Records to use
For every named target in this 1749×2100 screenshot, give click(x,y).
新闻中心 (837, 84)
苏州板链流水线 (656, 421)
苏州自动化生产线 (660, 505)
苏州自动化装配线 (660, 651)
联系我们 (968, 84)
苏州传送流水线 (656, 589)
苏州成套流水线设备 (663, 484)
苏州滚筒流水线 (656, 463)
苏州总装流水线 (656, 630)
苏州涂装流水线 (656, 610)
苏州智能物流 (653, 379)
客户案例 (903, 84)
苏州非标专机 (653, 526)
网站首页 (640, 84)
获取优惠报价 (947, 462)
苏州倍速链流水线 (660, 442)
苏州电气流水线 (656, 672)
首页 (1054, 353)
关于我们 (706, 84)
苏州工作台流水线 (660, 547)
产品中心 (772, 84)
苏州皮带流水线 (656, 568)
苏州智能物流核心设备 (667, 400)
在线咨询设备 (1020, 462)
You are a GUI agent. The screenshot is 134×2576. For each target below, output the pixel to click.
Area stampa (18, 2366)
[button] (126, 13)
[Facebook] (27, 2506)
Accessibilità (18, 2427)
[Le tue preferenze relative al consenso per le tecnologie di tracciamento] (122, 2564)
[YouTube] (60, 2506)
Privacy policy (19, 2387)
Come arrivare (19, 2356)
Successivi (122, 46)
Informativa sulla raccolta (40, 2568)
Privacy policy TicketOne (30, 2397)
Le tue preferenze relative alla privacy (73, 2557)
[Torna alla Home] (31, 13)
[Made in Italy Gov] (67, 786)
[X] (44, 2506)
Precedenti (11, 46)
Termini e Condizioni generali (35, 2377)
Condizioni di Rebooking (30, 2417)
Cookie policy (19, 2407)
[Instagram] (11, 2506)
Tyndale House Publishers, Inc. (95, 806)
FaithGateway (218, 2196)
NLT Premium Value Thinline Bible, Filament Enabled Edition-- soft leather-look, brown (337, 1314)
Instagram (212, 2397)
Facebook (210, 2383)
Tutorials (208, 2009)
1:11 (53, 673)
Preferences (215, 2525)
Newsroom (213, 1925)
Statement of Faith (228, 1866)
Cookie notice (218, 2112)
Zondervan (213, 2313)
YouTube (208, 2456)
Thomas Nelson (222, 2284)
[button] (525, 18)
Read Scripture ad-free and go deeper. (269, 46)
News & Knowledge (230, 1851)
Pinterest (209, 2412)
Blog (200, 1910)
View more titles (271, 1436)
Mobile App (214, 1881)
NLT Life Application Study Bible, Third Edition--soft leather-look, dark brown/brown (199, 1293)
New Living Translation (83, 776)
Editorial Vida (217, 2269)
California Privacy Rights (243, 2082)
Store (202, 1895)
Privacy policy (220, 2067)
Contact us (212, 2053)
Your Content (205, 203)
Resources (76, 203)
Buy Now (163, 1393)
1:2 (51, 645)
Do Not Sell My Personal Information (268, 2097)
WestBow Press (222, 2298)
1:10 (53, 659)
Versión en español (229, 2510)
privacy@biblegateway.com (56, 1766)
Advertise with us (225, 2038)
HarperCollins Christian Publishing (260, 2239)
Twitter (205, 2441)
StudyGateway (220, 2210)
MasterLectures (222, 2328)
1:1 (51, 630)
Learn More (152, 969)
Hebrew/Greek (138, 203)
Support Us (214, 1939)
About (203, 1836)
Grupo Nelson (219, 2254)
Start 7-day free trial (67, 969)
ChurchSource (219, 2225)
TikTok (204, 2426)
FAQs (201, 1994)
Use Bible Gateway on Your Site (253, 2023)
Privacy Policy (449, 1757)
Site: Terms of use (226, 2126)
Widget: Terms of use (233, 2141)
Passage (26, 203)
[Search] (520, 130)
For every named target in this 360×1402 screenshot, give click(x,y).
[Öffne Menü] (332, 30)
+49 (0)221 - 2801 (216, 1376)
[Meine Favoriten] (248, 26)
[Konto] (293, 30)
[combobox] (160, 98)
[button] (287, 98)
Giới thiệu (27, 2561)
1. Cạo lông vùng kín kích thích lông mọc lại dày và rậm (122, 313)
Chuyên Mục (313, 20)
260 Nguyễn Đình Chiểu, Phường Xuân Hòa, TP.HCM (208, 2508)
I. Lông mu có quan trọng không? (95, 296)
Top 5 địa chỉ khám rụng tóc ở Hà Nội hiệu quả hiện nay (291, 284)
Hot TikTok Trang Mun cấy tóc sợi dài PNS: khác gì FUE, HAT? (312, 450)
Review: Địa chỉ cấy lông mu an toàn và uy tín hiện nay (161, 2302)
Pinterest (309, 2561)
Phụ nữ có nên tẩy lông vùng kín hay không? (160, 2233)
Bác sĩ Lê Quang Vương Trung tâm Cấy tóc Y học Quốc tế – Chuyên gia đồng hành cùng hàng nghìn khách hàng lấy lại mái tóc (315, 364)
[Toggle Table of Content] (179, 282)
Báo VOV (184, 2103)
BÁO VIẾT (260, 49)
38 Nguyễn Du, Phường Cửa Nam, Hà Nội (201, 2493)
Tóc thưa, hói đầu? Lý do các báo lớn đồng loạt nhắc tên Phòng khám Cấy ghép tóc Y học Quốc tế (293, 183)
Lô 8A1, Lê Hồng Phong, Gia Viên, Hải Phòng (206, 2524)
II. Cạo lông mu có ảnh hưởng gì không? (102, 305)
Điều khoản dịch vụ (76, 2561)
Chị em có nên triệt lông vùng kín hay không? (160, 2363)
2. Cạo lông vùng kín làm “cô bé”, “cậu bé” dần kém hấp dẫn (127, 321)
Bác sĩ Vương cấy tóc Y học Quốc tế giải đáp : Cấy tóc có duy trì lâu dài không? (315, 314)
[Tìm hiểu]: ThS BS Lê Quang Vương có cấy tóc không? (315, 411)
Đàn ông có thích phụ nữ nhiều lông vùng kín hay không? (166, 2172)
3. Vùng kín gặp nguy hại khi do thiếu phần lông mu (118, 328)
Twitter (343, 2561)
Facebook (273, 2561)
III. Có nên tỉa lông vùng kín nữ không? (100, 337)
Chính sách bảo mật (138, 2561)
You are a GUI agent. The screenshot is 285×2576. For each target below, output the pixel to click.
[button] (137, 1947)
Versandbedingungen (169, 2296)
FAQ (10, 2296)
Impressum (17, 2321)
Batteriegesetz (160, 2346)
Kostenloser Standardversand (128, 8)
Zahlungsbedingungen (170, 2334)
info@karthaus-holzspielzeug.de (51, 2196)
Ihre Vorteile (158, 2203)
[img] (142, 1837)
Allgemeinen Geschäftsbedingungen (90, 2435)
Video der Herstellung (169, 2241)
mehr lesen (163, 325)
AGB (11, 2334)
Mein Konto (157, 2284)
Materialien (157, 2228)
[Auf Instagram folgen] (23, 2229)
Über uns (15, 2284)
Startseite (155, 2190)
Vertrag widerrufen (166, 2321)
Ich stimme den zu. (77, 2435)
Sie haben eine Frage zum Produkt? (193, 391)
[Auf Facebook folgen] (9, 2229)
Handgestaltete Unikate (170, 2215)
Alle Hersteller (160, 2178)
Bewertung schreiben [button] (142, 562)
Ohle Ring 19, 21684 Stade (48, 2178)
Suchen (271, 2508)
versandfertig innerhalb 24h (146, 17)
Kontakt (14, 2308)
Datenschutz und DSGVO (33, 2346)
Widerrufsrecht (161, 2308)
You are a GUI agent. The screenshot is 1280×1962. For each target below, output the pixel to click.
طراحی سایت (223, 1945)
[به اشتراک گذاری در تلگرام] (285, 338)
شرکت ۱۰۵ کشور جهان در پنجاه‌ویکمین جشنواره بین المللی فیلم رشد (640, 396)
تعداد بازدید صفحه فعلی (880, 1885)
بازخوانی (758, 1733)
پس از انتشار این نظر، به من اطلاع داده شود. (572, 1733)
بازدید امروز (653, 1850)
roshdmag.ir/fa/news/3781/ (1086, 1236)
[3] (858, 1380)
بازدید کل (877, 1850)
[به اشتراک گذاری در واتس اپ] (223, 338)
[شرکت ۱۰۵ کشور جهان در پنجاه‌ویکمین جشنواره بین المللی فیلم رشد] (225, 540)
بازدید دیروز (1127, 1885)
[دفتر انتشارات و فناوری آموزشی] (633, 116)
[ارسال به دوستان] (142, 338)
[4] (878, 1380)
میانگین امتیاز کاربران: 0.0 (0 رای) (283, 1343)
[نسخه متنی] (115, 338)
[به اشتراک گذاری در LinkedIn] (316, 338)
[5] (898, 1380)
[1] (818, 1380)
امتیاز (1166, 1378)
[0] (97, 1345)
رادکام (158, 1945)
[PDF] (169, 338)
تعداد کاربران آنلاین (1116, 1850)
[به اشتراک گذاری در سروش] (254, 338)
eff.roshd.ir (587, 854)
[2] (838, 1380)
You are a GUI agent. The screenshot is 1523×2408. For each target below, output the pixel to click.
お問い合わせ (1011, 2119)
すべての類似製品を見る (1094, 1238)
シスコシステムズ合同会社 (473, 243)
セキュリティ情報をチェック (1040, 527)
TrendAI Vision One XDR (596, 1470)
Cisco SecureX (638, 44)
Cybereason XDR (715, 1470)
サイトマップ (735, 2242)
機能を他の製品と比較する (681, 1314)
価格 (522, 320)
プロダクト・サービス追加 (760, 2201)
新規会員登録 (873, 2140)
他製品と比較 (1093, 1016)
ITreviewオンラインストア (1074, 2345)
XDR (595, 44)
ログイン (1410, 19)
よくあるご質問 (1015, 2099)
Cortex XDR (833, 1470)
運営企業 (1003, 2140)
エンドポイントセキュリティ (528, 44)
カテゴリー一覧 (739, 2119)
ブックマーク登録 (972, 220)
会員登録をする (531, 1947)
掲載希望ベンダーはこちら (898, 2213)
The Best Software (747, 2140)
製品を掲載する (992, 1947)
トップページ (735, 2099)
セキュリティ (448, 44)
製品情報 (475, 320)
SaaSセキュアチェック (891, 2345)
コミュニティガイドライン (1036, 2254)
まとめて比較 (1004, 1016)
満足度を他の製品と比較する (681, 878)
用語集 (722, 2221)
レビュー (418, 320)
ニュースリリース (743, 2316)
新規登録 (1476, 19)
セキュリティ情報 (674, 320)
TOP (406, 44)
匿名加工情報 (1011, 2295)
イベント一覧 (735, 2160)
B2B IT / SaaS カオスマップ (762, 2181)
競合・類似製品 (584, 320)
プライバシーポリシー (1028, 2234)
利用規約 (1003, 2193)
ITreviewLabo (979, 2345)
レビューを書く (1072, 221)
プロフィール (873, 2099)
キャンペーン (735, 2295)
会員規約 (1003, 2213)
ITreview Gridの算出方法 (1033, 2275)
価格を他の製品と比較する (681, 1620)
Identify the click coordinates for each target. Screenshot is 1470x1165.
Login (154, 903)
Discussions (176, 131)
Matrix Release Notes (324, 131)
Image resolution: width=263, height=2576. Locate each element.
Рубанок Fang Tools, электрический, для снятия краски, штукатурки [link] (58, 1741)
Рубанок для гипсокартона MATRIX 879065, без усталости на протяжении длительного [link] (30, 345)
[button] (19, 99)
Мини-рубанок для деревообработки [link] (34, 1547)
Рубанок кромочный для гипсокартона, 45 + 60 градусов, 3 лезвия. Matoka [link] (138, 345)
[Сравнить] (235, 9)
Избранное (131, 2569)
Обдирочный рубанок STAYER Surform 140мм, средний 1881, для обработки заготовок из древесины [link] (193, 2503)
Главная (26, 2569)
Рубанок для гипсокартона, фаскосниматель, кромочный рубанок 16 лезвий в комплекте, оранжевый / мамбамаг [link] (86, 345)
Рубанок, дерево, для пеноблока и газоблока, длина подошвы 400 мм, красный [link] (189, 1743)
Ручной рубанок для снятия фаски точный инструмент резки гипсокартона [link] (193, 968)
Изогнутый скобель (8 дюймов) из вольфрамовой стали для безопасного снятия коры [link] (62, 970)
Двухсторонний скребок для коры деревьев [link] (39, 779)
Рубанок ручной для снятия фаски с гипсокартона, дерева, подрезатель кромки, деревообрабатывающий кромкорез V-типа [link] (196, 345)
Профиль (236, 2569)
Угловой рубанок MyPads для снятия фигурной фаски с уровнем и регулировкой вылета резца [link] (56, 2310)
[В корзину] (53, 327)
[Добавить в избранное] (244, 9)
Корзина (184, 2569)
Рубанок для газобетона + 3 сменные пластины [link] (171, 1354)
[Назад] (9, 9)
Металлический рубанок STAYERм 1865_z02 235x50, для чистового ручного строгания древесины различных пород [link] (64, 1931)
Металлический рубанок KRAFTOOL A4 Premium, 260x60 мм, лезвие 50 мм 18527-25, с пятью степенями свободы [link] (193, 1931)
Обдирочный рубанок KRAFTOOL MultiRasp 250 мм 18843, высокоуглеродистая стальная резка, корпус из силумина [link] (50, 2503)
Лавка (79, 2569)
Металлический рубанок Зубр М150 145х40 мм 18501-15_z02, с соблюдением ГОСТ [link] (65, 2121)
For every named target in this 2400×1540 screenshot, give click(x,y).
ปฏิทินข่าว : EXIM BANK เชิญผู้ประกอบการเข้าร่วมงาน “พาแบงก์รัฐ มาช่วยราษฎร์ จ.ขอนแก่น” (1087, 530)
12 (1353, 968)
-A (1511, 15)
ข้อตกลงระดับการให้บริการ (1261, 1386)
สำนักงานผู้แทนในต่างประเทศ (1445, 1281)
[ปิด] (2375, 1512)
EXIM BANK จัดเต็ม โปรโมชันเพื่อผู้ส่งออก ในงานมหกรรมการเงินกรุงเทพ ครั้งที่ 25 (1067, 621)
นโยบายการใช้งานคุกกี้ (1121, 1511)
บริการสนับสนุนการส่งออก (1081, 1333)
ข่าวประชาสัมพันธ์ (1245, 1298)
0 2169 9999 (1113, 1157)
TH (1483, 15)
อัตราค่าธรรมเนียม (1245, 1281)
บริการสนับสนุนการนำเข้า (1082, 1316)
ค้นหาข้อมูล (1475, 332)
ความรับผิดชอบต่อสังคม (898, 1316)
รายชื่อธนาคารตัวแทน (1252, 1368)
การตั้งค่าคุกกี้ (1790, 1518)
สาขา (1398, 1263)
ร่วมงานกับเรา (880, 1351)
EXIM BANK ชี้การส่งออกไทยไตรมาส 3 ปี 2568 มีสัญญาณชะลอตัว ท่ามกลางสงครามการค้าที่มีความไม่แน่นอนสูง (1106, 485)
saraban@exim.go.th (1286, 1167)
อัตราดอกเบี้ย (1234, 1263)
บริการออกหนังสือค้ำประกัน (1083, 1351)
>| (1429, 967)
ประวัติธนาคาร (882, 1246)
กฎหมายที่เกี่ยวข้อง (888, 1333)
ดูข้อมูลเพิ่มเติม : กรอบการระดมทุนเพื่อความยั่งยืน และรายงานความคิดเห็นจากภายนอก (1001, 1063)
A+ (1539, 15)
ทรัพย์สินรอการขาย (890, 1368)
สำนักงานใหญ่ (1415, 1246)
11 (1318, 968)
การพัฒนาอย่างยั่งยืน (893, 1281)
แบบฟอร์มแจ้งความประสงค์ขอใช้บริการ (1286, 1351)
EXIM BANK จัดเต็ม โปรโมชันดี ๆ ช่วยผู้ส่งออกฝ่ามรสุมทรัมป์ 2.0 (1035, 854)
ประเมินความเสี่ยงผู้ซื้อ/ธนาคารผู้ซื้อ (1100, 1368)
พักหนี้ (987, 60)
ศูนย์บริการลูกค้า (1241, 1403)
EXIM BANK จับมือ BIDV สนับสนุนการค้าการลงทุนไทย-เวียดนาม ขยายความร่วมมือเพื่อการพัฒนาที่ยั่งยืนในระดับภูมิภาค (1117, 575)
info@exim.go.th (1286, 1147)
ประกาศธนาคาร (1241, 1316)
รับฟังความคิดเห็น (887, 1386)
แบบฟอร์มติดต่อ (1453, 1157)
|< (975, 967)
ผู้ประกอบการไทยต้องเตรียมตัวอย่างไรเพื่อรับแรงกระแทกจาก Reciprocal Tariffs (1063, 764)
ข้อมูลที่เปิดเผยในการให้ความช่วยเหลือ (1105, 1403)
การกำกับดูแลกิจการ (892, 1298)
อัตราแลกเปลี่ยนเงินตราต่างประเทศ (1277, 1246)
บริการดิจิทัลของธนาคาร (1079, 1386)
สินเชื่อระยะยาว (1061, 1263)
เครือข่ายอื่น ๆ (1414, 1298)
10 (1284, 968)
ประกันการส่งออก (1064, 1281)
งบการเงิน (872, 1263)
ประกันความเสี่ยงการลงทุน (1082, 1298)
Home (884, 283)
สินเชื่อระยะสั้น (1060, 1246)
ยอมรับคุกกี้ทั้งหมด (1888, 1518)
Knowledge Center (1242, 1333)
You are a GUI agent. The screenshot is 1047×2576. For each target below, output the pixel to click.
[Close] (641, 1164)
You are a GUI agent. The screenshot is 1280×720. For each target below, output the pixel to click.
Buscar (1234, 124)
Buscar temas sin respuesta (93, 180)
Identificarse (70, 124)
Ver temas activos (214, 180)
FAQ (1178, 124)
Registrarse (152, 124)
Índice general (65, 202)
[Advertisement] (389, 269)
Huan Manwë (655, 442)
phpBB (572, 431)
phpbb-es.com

Task prompt
Using the listing above, list every line in which the string "Vương" occurs.

Answer to this exercise
Bác sĩ Lê Quang Vương Trung tâm Cấy tóc Y học Quốc tế – Chuyên gia đồng hành cùng hàng nghìn khách hàng lấy lại mái tóc (315, 364)
Bác sĩ Vương cấy tóc Y học Quốc tế giải đáp : Cấy tóc có duy trì lâu dài không? (315, 314)
[Tìm hiểu]: ThS BS Lê Quang Vương có cấy tóc không? (315, 411)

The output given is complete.